NCF1 Gene Chronic Granulomatous Disease (Cytochrome b-Positive, Type 1) Genetic Test in UAE | 2,800 AED | DNA Labs UAE

Executive Summary & Core Metrics

Executive Summary

This targeted next-generation sequencing (NGS) test confirms autosomal recessive chronic granulomatous disease type 1 by analyzing the NCF1 gene with 99.9% diagnostic sensitivity. Designed for UAE families, it delivers definitive molecular results from a simple blood draw, supported by post-test clinical guidance and direct insurance verification.

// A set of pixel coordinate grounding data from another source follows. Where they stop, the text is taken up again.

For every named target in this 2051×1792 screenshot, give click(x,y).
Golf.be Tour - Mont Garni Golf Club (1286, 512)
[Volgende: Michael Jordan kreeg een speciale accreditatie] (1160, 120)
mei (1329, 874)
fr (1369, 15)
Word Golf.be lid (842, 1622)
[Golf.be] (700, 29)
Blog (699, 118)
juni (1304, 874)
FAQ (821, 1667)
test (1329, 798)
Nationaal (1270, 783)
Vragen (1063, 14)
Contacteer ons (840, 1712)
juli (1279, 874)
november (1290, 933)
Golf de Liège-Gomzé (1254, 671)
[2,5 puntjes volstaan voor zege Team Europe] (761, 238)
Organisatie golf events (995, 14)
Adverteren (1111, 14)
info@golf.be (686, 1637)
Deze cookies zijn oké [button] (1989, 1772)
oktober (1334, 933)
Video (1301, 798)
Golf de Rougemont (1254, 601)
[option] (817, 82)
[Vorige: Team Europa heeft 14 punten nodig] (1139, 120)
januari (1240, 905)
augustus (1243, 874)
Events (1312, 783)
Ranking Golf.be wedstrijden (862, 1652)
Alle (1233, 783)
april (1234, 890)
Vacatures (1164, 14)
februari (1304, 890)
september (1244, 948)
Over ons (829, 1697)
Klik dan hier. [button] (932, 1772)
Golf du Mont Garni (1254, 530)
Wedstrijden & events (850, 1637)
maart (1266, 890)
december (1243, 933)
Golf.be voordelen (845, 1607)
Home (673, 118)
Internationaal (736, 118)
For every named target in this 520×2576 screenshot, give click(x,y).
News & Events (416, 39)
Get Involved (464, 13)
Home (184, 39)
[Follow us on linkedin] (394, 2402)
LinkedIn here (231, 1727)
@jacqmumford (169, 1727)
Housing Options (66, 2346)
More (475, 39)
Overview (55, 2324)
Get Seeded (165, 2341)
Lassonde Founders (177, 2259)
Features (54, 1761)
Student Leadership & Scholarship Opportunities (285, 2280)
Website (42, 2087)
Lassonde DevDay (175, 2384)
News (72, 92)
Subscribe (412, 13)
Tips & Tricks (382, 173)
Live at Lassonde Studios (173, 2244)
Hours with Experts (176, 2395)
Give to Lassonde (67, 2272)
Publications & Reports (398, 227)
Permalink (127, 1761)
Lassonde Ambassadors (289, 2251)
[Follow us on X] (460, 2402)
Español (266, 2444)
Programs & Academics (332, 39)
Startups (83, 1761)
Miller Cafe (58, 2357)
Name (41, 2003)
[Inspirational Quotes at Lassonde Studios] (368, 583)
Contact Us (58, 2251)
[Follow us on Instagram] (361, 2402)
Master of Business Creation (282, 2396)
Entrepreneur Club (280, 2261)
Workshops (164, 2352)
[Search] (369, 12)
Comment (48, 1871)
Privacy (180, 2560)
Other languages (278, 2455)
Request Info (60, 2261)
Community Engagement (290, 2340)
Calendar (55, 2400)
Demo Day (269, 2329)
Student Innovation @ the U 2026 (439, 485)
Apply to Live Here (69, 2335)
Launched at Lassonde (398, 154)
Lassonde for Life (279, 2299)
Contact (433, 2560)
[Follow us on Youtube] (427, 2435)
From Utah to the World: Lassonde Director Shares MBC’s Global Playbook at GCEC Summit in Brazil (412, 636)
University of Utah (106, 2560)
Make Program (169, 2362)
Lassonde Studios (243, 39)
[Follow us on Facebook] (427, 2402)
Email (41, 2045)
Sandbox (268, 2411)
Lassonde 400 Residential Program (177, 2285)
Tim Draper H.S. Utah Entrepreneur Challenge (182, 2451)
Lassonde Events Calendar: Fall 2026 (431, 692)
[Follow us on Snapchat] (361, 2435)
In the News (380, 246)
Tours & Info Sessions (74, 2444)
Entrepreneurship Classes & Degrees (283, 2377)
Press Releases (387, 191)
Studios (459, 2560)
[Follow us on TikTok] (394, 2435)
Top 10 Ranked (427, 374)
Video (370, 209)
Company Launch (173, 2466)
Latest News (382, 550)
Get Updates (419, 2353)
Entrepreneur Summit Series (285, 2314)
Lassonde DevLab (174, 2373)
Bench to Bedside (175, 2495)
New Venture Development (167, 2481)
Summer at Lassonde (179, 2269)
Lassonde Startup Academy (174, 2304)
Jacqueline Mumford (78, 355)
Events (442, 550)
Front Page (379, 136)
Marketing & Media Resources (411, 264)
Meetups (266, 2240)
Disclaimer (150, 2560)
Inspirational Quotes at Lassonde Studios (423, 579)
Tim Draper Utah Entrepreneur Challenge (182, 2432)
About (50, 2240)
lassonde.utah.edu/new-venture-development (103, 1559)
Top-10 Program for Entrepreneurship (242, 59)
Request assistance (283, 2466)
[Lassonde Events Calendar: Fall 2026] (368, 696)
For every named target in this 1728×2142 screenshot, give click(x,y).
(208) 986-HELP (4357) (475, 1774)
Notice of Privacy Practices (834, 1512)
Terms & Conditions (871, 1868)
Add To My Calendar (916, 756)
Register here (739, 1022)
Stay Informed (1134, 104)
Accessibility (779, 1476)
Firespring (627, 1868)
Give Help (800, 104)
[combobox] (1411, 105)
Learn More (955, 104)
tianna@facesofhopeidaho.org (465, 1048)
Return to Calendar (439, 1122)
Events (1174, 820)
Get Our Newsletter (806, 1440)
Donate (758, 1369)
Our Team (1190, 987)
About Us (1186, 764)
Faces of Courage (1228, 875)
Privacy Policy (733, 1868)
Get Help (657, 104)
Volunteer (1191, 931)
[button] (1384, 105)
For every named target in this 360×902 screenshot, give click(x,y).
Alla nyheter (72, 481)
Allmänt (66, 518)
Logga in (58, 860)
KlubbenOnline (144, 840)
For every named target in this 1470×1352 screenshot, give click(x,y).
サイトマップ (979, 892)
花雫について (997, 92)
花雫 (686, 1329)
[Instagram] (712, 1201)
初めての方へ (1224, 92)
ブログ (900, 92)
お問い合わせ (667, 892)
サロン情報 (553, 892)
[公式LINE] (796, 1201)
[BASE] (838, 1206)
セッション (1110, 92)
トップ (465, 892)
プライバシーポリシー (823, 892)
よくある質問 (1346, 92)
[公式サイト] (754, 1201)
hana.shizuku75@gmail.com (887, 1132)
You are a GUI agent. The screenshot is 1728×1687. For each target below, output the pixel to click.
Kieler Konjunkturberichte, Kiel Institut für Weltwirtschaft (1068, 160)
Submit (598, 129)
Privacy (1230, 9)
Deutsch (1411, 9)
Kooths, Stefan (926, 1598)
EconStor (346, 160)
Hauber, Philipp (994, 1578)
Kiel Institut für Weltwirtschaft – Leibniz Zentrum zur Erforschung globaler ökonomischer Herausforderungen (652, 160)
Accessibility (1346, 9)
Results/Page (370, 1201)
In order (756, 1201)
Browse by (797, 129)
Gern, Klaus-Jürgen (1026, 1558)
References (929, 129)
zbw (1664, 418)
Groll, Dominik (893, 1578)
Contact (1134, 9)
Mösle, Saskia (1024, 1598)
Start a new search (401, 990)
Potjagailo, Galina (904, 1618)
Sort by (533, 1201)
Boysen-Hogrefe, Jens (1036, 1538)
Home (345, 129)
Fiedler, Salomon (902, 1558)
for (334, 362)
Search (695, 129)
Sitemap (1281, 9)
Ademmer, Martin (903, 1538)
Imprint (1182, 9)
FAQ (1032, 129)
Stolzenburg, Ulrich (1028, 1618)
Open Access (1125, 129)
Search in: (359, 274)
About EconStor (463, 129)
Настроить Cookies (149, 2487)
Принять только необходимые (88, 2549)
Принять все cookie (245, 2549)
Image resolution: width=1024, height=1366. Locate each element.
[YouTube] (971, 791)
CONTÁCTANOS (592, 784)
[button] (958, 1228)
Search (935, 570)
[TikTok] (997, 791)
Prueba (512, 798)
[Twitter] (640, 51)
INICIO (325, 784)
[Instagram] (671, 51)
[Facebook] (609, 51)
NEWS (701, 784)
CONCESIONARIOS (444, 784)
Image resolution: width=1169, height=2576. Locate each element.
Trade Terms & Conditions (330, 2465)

  • Accuracy Guarantee: 99.9% Diagnostic Sensitivity via ISO Accredited Processing.
  • Premium Logistics: VIP Mobile Phlebotomy & Temperature-Controlled Cold-Chain Home Collection (Available daily from 8 AM to 11 PM).
  • Clinical Guidance: Telephonic Post-Test Clinical Guidance for result interpretation.
  • Insurance: Direct Billing Verification via WhatsApp +971 54 548 8731.

Test Overview & Methodology

This advanced targeted NGS test interrogates the full coding region of the NCF1 gene to detect pathogenic variants responsible for autosomal recessive chronic granulomatous disease (CGD) type 1, a primary immunodeficiency characterised by cytochrome b positivity. The assay provides UAE families with a definitive genetic diagnosis, guiding tailored prophylactic and therapeutic strategies including antimicrobial prophylaxis, immunomodulation, and haematopoietic stem cell transplantation planning.

Feature Our NCF1 NGS Test Whole Exome Sequencing (Alternative)
Precision Greater than 99% sensitivity and specificity for NCF1 mutations Broad coverage but lower depth for individual genes
Methodology Targeted NGS with full coding region analysis Whole exome capture and sequencing
Turnaround Time 3 – 4 Weeks 4 – 6 Weeks (often with incidental findings analysis)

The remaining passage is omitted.